Il n’exclut pas la possibilité que Bouclier humain s’impose comme le premier parti du pays, ou au moins comme le faiseur de rois. “L’exemple de l’Italie est assez parlant. Le pire c’est que les partis populistes, à l’instar du Mouvement 5 étoiles, ne cherchent pas à former de coalition avec les forces progressistes, mais plutôt avec les ultraconservateurs tels que la Ligue postfasciste en Italie. Bouclier humain a longtemps esquivé la question des ‘valeurs’, mais lors des votes sur les sujets de société, il se range plutôt du côté des conservateurs. Leur position concernant la Convention d’Istanbul est symptomatique”, estime Glavasevic.
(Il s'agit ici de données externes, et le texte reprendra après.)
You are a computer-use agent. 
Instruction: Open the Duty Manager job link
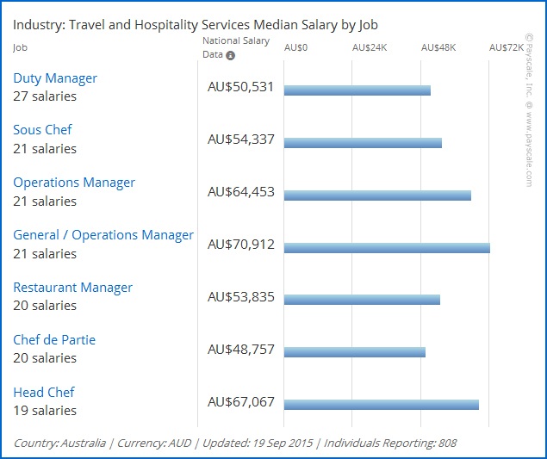[x=55, y=78]
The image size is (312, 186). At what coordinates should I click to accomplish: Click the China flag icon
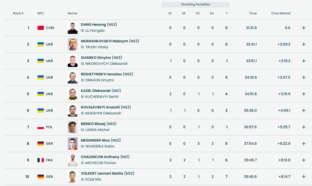41,28
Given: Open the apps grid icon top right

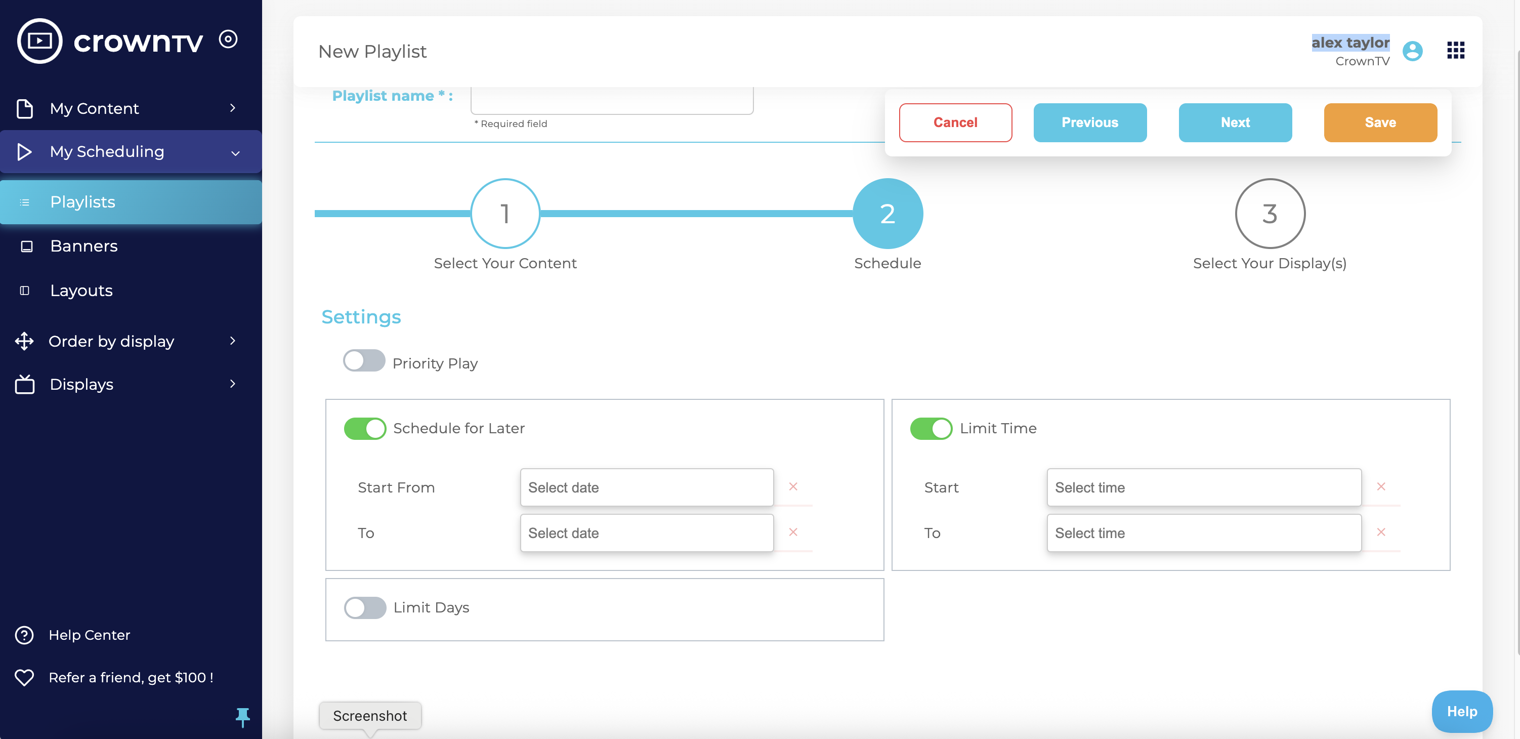Looking at the screenshot, I should [x=1455, y=51].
Bouclier humain s’est abstenu lors du vote sur cette convention internationale visant à renforcer la protection des femmes et des enfants contre la violence domestique, au prétexte de s’opposer aux divisions qu’elle provoquerait au sein de la société croate.
Reste que “le nouveau leader de l’opposition croate”, statut que Bouclier humain revendique désormais, sera bientôt confronté à de nouveaux défis, notamment celui des élections européennes en mai prochain. Le parti s’y présentera en dépit de ses appels à faire sortir la Croatie de l’UE.